“Sistema punitivo brasileiro não funciona para os ricos”, diz ministro
1 JUL 2016 • POR • 12h24
O ministro do Supremo Tribunal Federal (STF) Luís Roberto Barroso deixou claro que o sistema penal brasileiro está longe de ser satisfatório. “O sistema punitivo brasileiro não funciona como prevenção geral para os ricos.
Consequentemente, nós criamos uma sociedade cheia de ricos delinquentes, que sonegam, fraudam licitação, subornam, fazem lavagem de dinheiro. Portanto, nós precisávamos criar um sistema penal que valesse para todo mundo”, afirma ele em entrevista à GloboNews.
Em relação à Operação Lava-Jato, Barroso considera a ação da Polícia Federal e do Ministério Público importante para a prevenção de futuros crimes. “Quem ia doar para o caixa 2 vai pensar duas vezes.
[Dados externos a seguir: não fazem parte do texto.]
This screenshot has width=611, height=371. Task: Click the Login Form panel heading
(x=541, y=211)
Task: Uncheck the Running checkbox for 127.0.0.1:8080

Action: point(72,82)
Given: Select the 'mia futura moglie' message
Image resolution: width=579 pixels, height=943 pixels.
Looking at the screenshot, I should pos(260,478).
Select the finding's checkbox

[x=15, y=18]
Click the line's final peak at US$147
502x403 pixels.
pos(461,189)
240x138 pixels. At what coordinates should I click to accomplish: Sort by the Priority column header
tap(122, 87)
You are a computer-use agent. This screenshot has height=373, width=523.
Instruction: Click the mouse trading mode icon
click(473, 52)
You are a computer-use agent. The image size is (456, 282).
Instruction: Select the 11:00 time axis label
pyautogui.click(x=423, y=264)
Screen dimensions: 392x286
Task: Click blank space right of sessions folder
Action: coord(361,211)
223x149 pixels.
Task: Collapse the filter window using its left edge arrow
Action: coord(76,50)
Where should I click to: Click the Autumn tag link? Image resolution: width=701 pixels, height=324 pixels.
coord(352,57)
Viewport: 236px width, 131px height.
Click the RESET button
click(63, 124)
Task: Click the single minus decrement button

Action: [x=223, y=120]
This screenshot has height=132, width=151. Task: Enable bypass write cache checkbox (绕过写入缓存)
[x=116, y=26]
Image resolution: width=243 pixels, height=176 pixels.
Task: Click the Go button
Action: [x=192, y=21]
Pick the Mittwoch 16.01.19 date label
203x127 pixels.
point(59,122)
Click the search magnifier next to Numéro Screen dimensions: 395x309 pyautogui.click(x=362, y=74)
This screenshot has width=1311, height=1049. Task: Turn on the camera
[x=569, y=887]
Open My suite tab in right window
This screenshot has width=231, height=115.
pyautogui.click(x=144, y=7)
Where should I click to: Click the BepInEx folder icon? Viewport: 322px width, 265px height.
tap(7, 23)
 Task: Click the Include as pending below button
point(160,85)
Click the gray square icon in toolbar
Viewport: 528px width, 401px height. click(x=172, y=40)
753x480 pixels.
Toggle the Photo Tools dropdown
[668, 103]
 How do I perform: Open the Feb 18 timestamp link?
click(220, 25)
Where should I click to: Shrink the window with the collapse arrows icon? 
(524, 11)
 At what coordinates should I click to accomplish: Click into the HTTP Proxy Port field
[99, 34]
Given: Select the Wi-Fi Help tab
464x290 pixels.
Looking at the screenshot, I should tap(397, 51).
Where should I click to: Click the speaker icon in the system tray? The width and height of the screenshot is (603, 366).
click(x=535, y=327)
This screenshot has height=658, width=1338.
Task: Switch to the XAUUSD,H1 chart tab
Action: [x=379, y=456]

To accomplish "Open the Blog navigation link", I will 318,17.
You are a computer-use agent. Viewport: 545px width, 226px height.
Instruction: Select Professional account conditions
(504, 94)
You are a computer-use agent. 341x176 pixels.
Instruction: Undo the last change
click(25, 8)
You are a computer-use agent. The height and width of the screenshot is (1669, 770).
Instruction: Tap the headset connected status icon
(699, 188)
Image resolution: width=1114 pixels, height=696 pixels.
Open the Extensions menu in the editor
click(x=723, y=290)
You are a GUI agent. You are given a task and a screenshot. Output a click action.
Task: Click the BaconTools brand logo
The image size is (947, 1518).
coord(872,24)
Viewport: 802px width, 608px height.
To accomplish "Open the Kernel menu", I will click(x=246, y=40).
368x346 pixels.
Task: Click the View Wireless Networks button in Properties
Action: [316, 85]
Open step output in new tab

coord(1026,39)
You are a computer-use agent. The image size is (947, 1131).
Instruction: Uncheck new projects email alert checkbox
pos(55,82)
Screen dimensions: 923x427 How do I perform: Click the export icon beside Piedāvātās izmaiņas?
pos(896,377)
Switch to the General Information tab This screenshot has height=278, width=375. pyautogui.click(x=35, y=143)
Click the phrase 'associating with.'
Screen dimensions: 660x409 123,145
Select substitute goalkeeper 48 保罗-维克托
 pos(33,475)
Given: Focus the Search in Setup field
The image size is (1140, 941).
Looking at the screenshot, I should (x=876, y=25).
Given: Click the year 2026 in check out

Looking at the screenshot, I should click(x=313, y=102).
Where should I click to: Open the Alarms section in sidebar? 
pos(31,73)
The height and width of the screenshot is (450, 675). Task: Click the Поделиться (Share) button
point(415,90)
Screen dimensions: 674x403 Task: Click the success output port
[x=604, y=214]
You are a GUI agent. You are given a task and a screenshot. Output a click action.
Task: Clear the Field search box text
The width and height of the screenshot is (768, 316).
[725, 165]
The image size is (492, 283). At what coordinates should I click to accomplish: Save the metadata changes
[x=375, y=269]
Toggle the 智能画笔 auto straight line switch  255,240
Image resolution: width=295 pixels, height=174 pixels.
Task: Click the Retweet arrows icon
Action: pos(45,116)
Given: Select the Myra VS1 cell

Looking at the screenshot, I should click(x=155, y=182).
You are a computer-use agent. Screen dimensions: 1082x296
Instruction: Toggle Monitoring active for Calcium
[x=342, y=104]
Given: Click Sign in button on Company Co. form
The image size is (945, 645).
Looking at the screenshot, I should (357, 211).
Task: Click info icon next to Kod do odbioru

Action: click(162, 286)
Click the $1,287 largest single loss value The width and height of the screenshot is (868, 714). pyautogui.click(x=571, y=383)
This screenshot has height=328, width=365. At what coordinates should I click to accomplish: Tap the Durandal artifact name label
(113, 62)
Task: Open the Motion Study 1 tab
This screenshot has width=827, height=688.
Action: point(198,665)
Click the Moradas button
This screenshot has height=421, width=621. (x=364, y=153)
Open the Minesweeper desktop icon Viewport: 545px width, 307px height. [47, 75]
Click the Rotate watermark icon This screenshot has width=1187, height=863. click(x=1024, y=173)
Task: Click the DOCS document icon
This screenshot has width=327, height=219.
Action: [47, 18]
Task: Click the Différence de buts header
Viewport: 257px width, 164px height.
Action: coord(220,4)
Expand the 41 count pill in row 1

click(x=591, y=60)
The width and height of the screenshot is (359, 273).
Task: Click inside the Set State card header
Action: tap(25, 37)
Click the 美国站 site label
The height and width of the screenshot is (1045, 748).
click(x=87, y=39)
A melhor coisa que os rapazes de Curitiba fizeram foi oferecer um bom exemplo.
Uniram-se membros do Ministério Público, Polícia Federal e a magistratura em um pacto de seriedade, de qualidade técnica, de trabalho de patriotismo, para ajudar a enfrentar um problema brasileiro, que é a corrupção. Acho que mudamos o paradigma ético no Brasil, mudamos a ética pública e agora precisamos mudar a ética privada”, ressalta o ministro.
Barroso se mostrou ainda contra o foro privilegiado: “Sou contra. Precisa acabar. Precisa ser drasticamente restringido para os chefes de poder, talvez para os ministros do Supremo - não em causa própria - mas por uma questão mínima de hierarquia e proteção institucional. Porém, sou contra o foro por prerrogativa. Sou a favor de se criar uma vara federal especializada em Brasília com um juiz escolhido pelo Supremo com um mandato de quatro anos, ao final dos quais ele é promovido para seu tribunal. O foro por prerrogativa (privilegiado) é antirepublicano, faz mal para o Supremo e gera impunidade”, defende Barroso.